A few years ago, I was on a popular electronics store’s website trying to decide which Blu-ray DVD player to buy. Its website allowed me to select up to five different models and compare them side-by-side. At the top of the list was the price of each product with all the features and specifications listed beneath.
Once I settled on my top two choices, I began the process of elimination by looking at the two different prices, asking myself what the more expensive model offered that the more affordable model didn’t. As I weighed my options — wondering if the extra features justified the 20% higher price tag — I developed a better appreciation for the importance of being "different."
It is Never Just About the Price
Whether buying a Blu-ray player or hiring a roofing contractor, people are desperate to find differences on which to base their decision because they want to feel good about making "an intelligent" decision. This concept is especially true when consumers hire contractors since nearly all customers approach the contractor-selection process with some negative bias and low trust level. If consumers don’t see any differences, they feel there is no choice but to continue shopping or base their decision on the price — because that’s the only difference they see.

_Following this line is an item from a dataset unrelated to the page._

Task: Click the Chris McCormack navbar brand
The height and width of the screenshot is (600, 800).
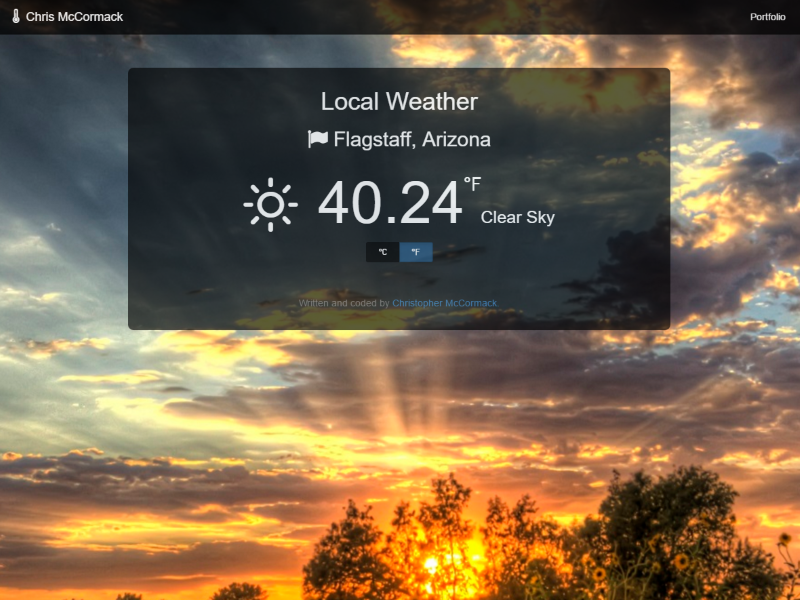Action: (74, 17)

Salespeople need to be sensitive to this and hold themselves accountable because, if the decision comes down to price and price alone, it represents a failure of the salesperson for not giving the prospect anything else to consider. I had a roofing contractor at a recent seminar challenge this supposition, telling me most homeowners are "only" interested in the best price — which is why so many of them shop several contractors before making their final decision.

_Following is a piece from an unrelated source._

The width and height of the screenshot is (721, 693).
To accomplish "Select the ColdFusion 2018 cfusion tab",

As much as we know that some homeowners will assume the risk and choose the contractor with the lower price, I would argue many homeowners think it’s risky to choose a contractor based solely on the lower price. This is why it’s so essential for salespeople to stop speaking in platitudes and follow a sales process that helps them highlight the differences and build value along the way. Moving through the process, the salesperson gains a series of commitments, allowing the prospect to understand why they’d be crazy to choose anyone other than you for their project.
When the prospect tells you your price is $2,000 more than the other guy, you can ask, “Do you recognize the differences?” And then ask them to measure the perceived value of those differences against the $2,000 it will cost to obtain that value.